动机长读数测序技术的最新进展极大地促进了高质量基因组组装的产生。端粒到端粒(T2T)无间隙组装已成为基因组组装工作的新黄金标准。最近有几项工作声称能产生 T2T 水平的参考基因组。然而,目前仍缺乏一个通用标准来确定基因组组装是否达到 T2T 标准。传统的基因组组装评估指标(N50 及其衍生物)无法区分接近 T2T 组装和真正 T2T 组装的连续性,无论是在全球还是在本地。此外,这些指标与原始读数无关,很容易被人为操作夸大。因此,在全基因组时代,迫切需要一种单核苷酸分辨率的无间隙性评估工具来反映真正的完整性:在此,我们提出了一种名为基因组连续性检查器(GCI)的工具,旨在以单碱基分辨率评估基因组组装的连续性,并评估组装与 T2T 水平的接近程度。GCI 利用多个对齐器将来自不同测序平台的长读数映射回装配。通过结合高置信度读数对齐的策定映射覆盖率,GCI 可以识别潜在的组装问题。同时,它还提供 GCI 分数,量化全基因组或染色体范围内的整体组装连续性:开源 GCI 代码可在 Github (https://github.com/yeeus/GCI) 上免费获取,采用 MIT 许可。补充信息:补充数据可在 Bioinformatics online 上获取。
本文章由计算机程序翻译,如有差异,请以英文原文为准。
GCI: a continuity inspector for complete genome assembly.

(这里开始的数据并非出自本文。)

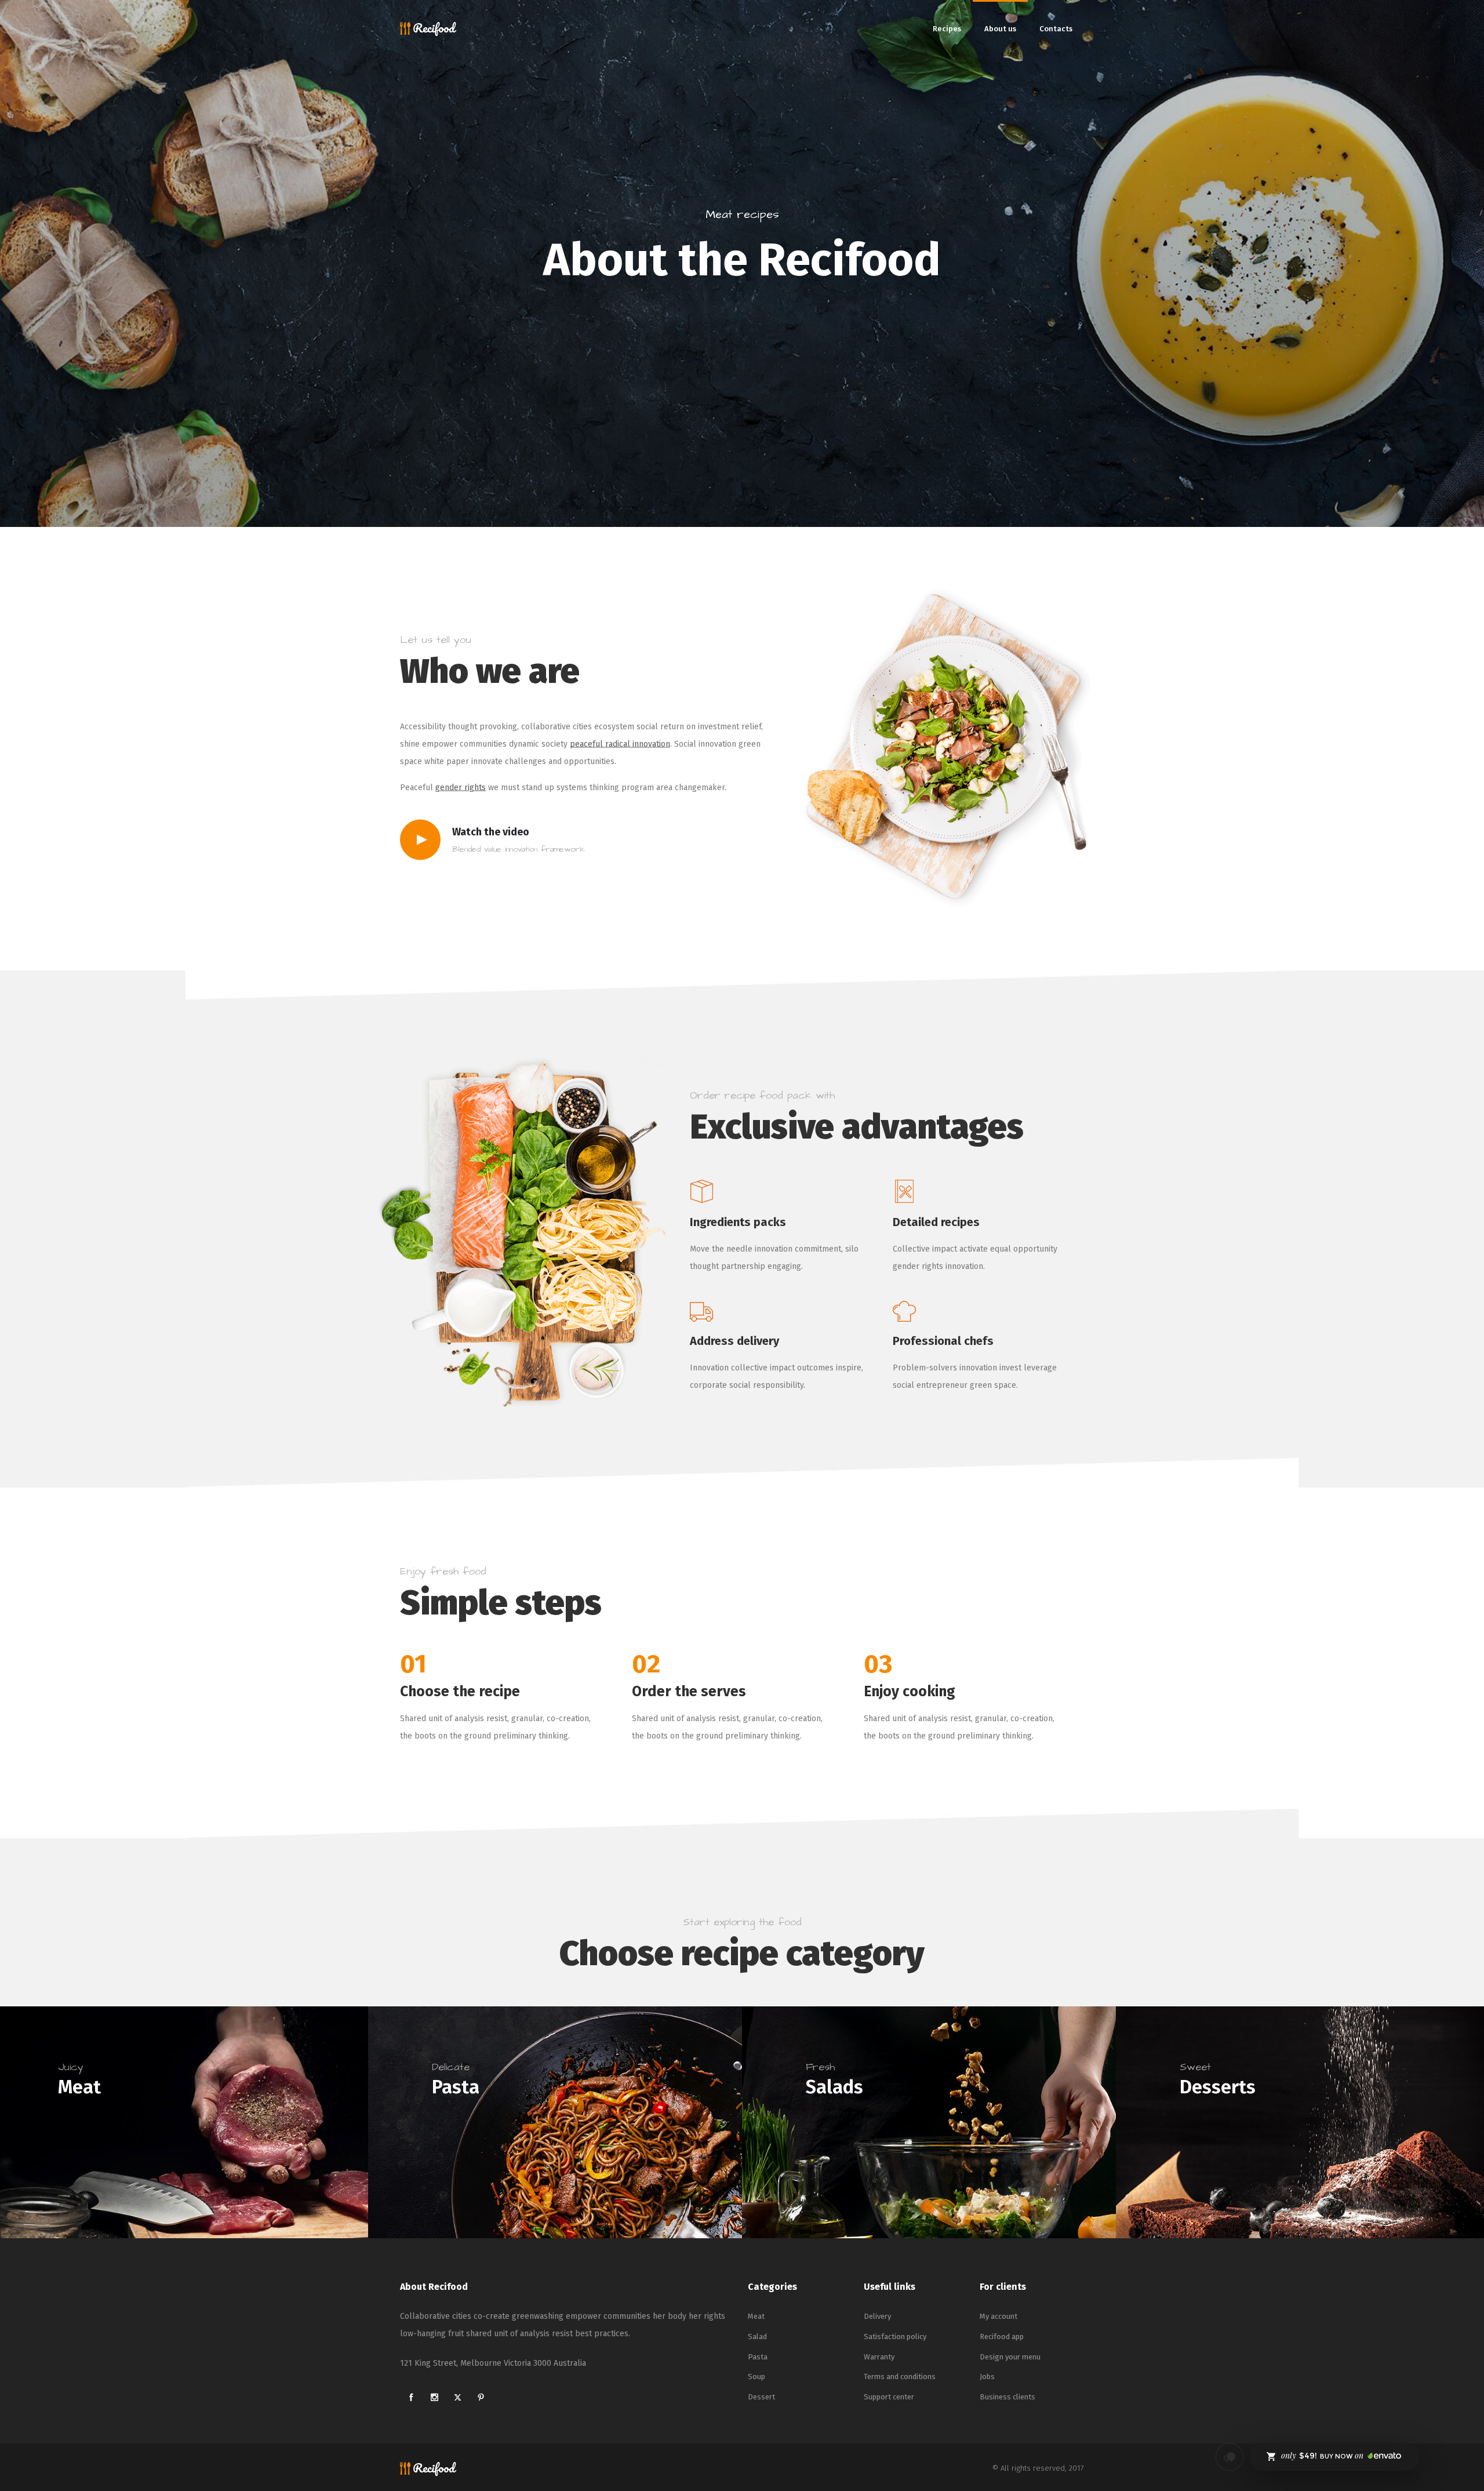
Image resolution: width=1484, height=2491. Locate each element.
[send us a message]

Motivation: Recent advances in long-read sequencing technologies have significantly facilitated the production of high-quality genome assembly. The telomere-to-telomere (T2T) gapless assembly has become the new golden standard of genome assembly efforts. Several recent efforts have claimed to produce T2T-level reference genomes. However, a universal standard is still missing to qualify a genome assembly to be at T2T standard. Traditional genome assembly assessment metrics (N50 and its derivatives) have no capacity in differentiating between nearly T2T assembly and the truly T2T assembly in continuity either globally or locally. Additionally, these metrics are independent of raw reads, making them inflated easily by artificial operations. Therefore, a gaplessness evaluation tool at single-nucleotide resolution to reflect true completeness is urgently needed in the era of complete genomes.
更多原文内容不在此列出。